# Another Optimization problem

• Oct 25th 2008, 04:08 PM
bdavidson
Another Optimization problem
Hello again this problem is giving me trouble

Find the point on the line y=mx+b that is closest to the orign. A complete answer should use calculus to show that the point is closest. We assume that m not= 0 and m,b are Reals.

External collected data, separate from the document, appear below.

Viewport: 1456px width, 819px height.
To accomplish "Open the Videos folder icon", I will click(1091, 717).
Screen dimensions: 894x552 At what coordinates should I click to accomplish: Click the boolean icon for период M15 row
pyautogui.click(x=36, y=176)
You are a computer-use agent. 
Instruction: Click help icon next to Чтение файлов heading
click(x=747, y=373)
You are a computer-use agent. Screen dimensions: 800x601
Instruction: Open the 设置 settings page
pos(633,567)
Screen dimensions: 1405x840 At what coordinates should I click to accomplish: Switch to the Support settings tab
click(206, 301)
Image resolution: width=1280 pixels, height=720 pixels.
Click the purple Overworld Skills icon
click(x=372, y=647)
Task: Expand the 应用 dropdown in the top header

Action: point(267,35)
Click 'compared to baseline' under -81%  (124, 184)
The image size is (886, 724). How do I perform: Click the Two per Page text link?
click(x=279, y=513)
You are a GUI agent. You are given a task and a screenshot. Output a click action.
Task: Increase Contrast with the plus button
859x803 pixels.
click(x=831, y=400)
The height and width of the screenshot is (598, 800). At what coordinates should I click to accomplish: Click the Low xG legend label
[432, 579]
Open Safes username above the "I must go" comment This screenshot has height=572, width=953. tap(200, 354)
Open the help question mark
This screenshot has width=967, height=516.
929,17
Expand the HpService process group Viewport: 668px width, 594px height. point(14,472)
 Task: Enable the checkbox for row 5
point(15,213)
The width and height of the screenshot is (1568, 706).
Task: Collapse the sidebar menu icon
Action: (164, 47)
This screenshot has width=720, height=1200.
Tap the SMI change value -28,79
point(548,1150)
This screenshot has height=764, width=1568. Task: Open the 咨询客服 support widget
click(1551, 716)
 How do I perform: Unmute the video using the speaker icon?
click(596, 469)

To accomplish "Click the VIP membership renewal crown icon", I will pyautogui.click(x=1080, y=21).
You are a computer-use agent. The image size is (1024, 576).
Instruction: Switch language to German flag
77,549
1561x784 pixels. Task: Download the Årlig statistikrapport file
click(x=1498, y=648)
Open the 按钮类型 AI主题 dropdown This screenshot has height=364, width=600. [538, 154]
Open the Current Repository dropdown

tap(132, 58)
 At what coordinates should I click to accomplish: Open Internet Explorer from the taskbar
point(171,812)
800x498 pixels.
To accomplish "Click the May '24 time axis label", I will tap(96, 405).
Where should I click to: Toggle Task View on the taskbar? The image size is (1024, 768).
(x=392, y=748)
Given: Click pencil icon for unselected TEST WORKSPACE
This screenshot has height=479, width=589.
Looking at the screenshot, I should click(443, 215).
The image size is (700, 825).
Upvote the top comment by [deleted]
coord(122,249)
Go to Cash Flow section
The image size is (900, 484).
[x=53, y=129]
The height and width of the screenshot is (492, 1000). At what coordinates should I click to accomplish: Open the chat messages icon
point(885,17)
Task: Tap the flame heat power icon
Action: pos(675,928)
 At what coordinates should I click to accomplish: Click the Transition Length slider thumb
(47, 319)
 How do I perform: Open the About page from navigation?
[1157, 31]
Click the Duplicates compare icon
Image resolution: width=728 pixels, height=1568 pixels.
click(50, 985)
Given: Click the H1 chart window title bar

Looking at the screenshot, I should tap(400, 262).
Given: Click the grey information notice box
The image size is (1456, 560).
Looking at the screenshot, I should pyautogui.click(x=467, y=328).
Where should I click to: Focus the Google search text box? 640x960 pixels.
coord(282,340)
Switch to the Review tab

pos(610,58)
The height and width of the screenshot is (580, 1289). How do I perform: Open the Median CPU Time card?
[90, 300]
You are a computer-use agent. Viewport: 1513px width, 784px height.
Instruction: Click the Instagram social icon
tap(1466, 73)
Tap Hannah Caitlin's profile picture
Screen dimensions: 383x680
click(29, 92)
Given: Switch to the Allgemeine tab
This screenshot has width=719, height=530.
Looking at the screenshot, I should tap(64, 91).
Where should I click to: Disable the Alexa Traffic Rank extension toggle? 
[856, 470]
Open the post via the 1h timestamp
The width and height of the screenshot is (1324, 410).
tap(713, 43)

i know your supposed to use the distance formula but i'm not sure how to go about it. Any help would be greatly appreciated. Thanks
• Oct 25th 2008, 04:38 PM
Peritus
any point on the line is of the form:

$
\left( {x,mx + b} \right)
$

thus as you already so astutely observed we use the distance formula:

$
d(x) = \sqrt {x^2 + \left( {mx + b} \right)^2 }
$

....
• Oct 26th 2008, 08:55 PM
bdavidson
Quote:

Originally Posted by Peritus
any point on the line is of the form:

$
\left( {x,mx + b} \right)
$

thus as you already so astutely observed we use the distance formula:

$
d(x) = \sqrt {x^2 + \left( {mx + b} \right)^2 }
$

....

right i understand that i just don't know what the critical points of the distance formula would be?
• Oct 26th 2008, 09:16 PM
Black Kawairothlite
i think the critical points are where

$x^2 + \left( {mx + b} \right)^2<0$

so u gotta solve this inequation... correct me if i'm wrong please
• Oct 26th 2008, 09:43 PM
bdavidson
I'm not sure, I'm pretty sure you need to differentiate the distance formula and find the critical point but i can't figure it out. Any help would be awesome thanks
• Oct 26th 2008, 09:58 PM
Black Kawairothlite
the theory says that u find the critical points when $f'(x)=0$

you gotta find the values of x where the derivate is null...